WHAT YOU HAVE TO DO: Of the entries below, return exactly those lines that fall between the one containing "Image resolution: width=390, height=1465." and the one containing "Мягкие игрушки (217, 296)", the two end lines included.

GIVEN INFORMATION:
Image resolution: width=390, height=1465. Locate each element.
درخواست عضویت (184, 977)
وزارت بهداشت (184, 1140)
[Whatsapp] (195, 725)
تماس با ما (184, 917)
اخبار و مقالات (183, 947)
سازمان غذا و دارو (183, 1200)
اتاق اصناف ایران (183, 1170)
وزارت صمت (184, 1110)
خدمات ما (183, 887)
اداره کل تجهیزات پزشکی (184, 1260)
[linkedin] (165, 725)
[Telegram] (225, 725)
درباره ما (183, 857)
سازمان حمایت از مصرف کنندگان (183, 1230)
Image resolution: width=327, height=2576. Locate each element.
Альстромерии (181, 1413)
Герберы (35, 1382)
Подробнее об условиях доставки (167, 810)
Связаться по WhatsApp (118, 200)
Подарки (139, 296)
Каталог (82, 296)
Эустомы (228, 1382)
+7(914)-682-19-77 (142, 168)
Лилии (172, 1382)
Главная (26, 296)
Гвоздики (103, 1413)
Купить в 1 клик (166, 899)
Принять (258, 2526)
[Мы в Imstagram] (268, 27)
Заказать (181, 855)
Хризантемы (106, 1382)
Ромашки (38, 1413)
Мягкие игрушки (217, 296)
---
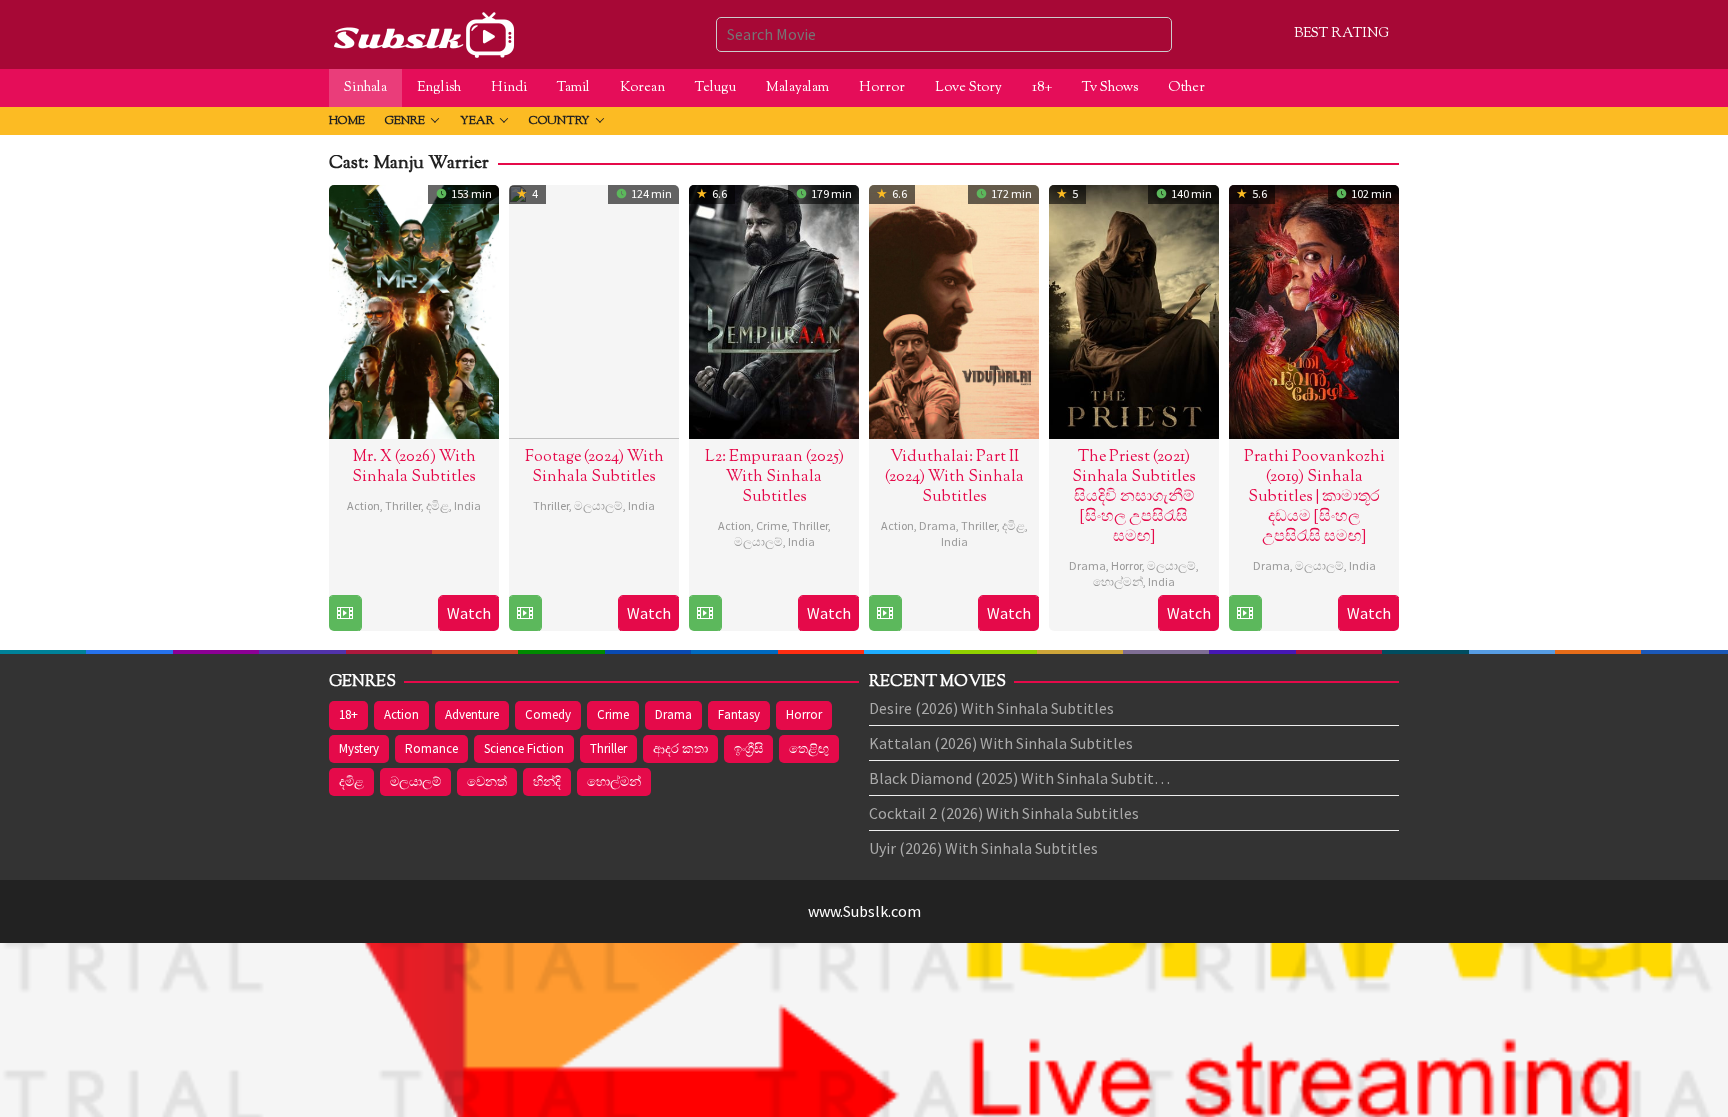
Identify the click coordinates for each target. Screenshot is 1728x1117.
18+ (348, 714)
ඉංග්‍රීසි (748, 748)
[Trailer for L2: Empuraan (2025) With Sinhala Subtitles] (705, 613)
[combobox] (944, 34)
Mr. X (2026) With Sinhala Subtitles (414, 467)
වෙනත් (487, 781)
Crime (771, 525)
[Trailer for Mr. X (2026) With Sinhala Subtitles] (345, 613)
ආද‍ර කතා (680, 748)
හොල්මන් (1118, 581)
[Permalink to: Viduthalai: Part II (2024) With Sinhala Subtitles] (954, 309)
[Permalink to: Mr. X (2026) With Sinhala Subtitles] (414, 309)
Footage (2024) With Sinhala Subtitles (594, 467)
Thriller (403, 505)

EXERCISE ANSWER:
Image resolution: width=390, height=1465. Locate each element.
درخواست عضویت (184, 977)
وزارت بهداشت (184, 1140)
[Whatsapp] (195, 725)
تماس با ما (184, 917)
اخبار و مقالات (183, 947)
سازمان غذا و دارو (183, 1200)
اتاق اصناف ایران (183, 1170)
وزارت صمت (184, 1110)
خدمات ما (183, 887)
اداره کل تجهیزات پزشکی (184, 1260)
[linkedin] (165, 725)
[Telegram] (225, 725)
درباره ما (183, 857)
سازمان حمایت از مصرف کنندگان (183, 1230)
Image resolution: width=327, height=2576. Locate each element.
Альстромерии (181, 1413)
Герберы (35, 1382)
Подробнее об условиях доставки (167, 810)
Связаться по WhatsApp (118, 200)
Подарки (139, 296)
Каталог (82, 296)
Эустомы (228, 1382)
+7(914)-682-19-77 (142, 168)
Лилии (172, 1382)
Главная (26, 296)
Гвоздики (103, 1413)
Купить в 1 клик (166, 899)
Принять (258, 2526)
[Мы в Imstagram] (268, 27)
Заказать (181, 855)
Хризантемы (106, 1382)
Ромашки (38, 1413)
Мягкие игрушки (217, 296)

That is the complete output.